The activities of the center follow three dimensions. The first dimension is research where the center is financially supporting and encouraging researchers in the area of Technological innovation and entrepreneurship. The second dimension is education, as the center is delivering classes and sessions for undergraduates, graduates and executive education. Finally, CTIE works on the dissemination of the academic knowledge through their institutional communication (through journals, books, articles) and their institutional partnerships with various actors of the entrepreneurship scene to connect them to the academic one of the university.

=== Events ===
The center for Technological Innovation and Entrepreneurship participates in various events held by the stakeholders of the university but also creates events.
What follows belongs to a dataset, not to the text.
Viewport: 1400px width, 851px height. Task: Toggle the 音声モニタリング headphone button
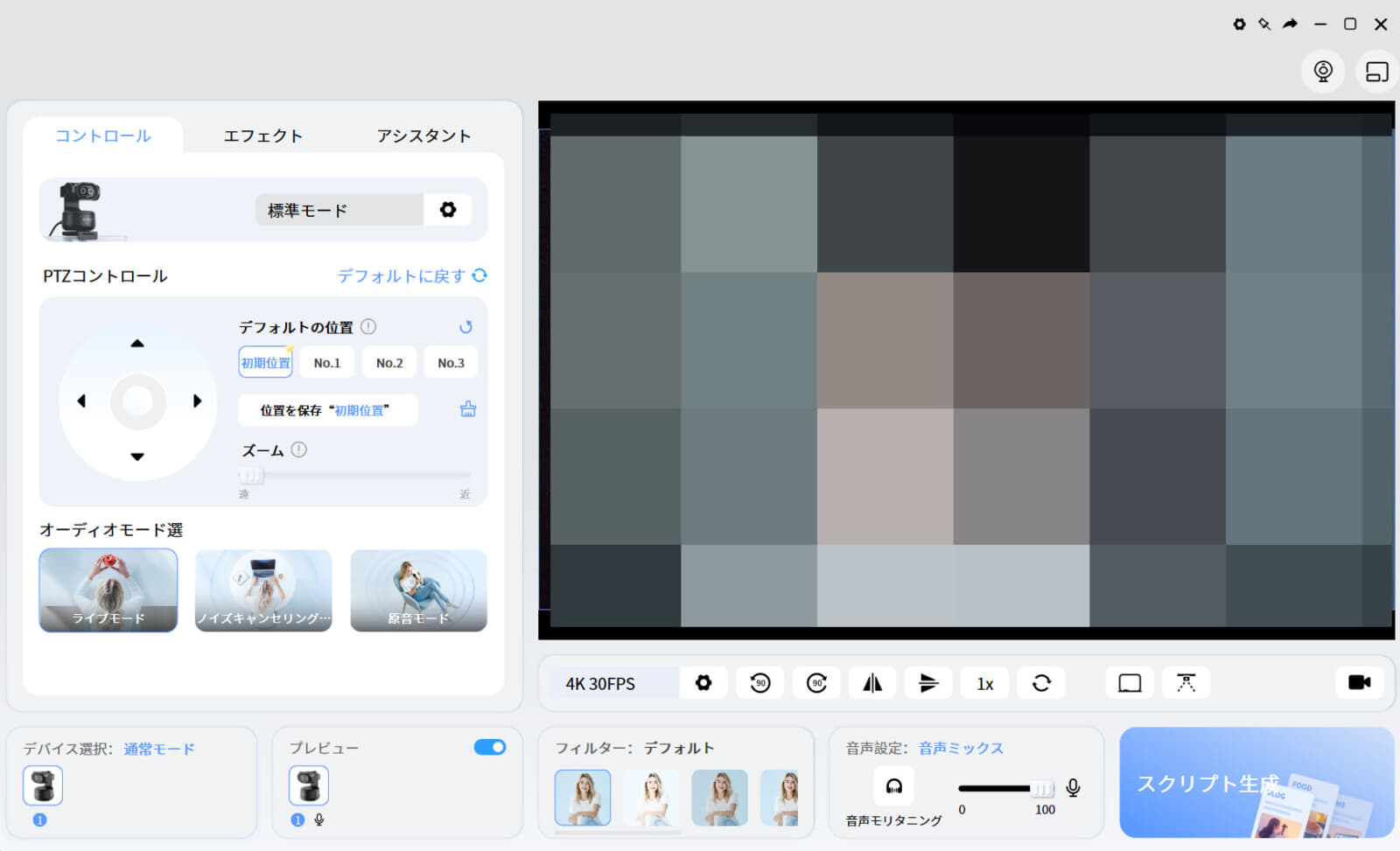pyautogui.click(x=893, y=786)
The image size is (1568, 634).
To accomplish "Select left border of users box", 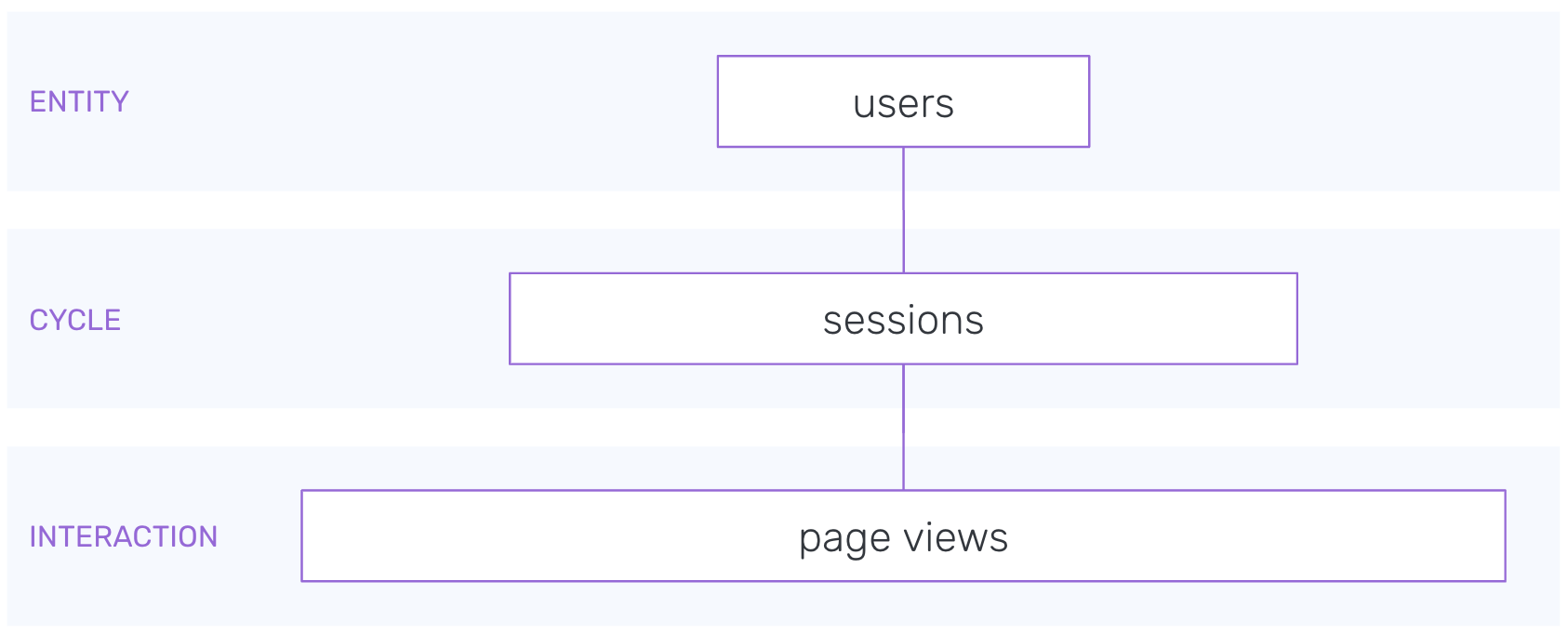I will (x=718, y=102).
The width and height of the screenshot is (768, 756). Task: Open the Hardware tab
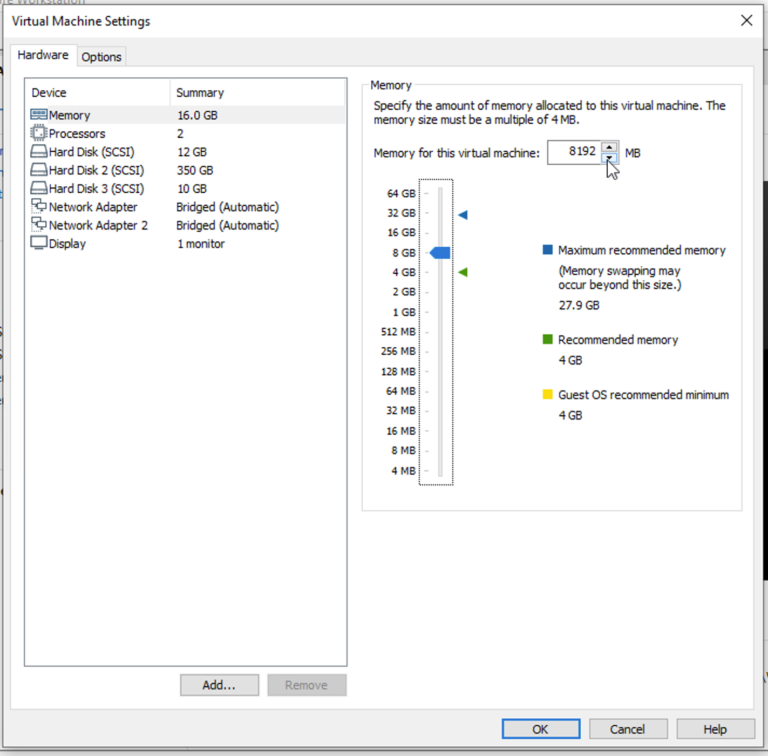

The Women Entrepreneurship Award was a ceremony held the first week of May 2019 that had the purpose of promoting women entrepreneurship and award the best women-managed and created start-ups. The winner was Joana Rafael, Co-founder of Sensei, a start-up working in the retail industry.

== Facts and figures ==
Católica Lisbon is ranked one of the best business school in Portugal and 23rd best among European business schools. Its flagship program International Master of Science in Management is ranked 30th worldwide in the Financial Times Masters in Management 2018 ranking. The Lisbon MBA is a joint full-time program with Nova School of Business and Economics and ranks 15th worldwide.

Second Portuguese business school accredited by Triple Crown: AACSB, EFMD, and AMBA.

First undergraduate program in Business in Portugal.

Ranked Best Executive Education Program in Portugal.